Saturday, January 19, 2019

Thoughts on divorce . . .


Several years ago, I found myself distraught over the separation of a family who lived in our idyllic neighborhood of thirty-something couples, each who had two-to-four children in roughly the same age ranges.  Most of us had moved into the brand-new neighborhood several years prior and since then had raised our children together.  The news of the divorce came as a shock to the rest of us.  We had noticed the wife seemed somewhat disconnected, however, her husband was a good provider and father, and actually a really great guy.  Her only reason for the breakup was that they "really hadn't been happy for a long time."  He begged to differ, and after many years of living in the neighborhood together, none of the neighbors had noticed anything that would have led us to believe they weren't happy, nor was there any abuse. 
This couple fell into the category of divorce labeled by researcher Paul R. Amato as "low conflict" where a spouse or spouses do not fight frequently or express hostility, but become emotionally distant and end the marriage to find happiness with someone else.  Their interpretation of the separation is often very different than that of their children who are left seeing the situation as "unexpected, inexplicable and unwelcome."   
A month or so into this situation we had an opportunity to speak with the husband.  He was obviously dealing with the emotional devastation this situation had caused him, but upon asking him how his children were faring, he replied very insistently, "the children are fine."  However, a few weeks later I spent a week with his two 12-year-old twins at a girl’s camp sponsored by our church.  One night around the campfire, while the girls shared their feelings about God and their families, his girls cried and cried and stated what a hard summer it had been with their parents breaking up.  Those girls were not fine, and my heart ached for them.  

As a member of the Church of Jesus Christ of Latter-Day Saints, we take marriage so seriously that we are married in sacred temples “for eternity” by priesthood leaders who have been given authority, passed down by God through his prophets, to perform these marriages.  Two decades ago our church leaders created The Family – A Proclamation to the World, where it is stated, “HUSBAND AND WIFE have a solemn responsibility to love and care for each other,” as well as, “THE FAMILY is ordained of God. . . . Children are entitled to birth within the bonds of matrimony, and to be reared by a father and a mother who honor marital vows with complete fidelity.”
It’s now been 14 years since my good friends divorced, and since that time, their children have watched their parents go through not only one divorce, but both divorced again within five years of their second marriages. (By the way, according to available census data, second marriages have a higher divorce rate than those of first marriages.) 
Considering this example of my friends, and how representative they are of many families who have suffered divorce, is divorce the best answer for parents who have fallen out of love?
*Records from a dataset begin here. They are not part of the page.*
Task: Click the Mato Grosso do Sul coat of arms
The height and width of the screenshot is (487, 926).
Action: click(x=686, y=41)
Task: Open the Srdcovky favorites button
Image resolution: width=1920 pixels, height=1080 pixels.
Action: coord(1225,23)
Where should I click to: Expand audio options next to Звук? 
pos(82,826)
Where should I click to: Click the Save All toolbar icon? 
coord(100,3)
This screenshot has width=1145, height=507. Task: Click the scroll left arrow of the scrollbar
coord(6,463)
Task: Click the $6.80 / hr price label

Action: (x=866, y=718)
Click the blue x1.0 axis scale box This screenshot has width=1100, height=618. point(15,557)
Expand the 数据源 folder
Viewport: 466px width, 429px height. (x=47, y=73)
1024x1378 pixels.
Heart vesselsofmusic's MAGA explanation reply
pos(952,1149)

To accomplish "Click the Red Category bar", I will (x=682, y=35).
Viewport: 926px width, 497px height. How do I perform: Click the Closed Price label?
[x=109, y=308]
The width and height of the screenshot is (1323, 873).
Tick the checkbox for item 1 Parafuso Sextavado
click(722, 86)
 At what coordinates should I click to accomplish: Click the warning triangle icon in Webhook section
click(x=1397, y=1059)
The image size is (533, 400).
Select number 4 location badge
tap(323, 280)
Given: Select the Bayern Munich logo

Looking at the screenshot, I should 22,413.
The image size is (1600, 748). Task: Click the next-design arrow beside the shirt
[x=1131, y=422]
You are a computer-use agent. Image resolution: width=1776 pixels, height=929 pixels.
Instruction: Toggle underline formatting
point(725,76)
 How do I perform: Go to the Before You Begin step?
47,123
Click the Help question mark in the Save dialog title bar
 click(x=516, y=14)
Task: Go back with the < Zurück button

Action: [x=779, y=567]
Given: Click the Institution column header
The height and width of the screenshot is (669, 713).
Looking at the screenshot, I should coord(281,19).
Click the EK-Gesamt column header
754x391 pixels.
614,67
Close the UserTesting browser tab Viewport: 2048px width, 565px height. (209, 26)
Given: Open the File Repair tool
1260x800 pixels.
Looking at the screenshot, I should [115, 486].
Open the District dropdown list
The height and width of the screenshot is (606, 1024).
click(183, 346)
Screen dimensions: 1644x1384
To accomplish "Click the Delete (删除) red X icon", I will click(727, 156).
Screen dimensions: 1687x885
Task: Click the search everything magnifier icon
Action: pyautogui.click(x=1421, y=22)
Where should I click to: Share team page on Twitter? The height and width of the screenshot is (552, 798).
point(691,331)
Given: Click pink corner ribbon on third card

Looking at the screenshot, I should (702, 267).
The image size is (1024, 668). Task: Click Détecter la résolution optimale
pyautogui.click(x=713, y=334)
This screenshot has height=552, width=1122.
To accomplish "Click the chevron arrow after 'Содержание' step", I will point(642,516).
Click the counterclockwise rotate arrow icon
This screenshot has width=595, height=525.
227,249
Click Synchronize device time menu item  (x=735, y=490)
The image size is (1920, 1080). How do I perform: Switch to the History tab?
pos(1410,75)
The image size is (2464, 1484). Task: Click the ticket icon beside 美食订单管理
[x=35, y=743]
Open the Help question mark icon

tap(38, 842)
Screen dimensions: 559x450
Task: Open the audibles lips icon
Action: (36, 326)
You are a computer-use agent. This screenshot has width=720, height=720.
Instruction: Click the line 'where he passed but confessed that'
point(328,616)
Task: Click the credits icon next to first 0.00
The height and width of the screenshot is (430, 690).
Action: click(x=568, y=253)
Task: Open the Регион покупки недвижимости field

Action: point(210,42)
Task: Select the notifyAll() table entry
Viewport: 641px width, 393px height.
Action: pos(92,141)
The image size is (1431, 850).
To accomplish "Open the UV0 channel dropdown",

Dallin H Oaks, an ecclesiastical leader for The Church of Jesus Christ of Latter Day Saints, has stated, "If you are already descending into the low state of marriage-in-name-only, please join hands, kneel together, and prayerfully plead for help and the healing power of the Atonement. Your humble and united pleadings will bring you closer to the Lord and to each other and will help you in the hard climb back to marital harmony."
When parents are willing to do the hard work of keeping their marriages and families together, their children benefit in many ways.  It is not an easy road, but one that is well worth the effort. Remember the Apostle Paul when he said, “all things work together for good to them that love God” (Roman’s 8:28)

Works cited - 
Linda J. Waite and others, Does Divorce Make People Happy? Findings from a Study of Unhappy Marriages (Institute for American Values, 2002), 6; see also scholarly studies cited in Marriage and the Law: A Statement of Principles (Institute for American Values, 2006), 21.

Rose M. Kreider and Jason M. Fields, “Number, Timing, and Duration of Marriages and Divorces, 2001,” Current Population Reports, P70-80 (Washington, DC: U.S. Census Bureau, 2005).

“The Family: A Proclamation to the World.” (1995, November). Ensign, 25, p. 102.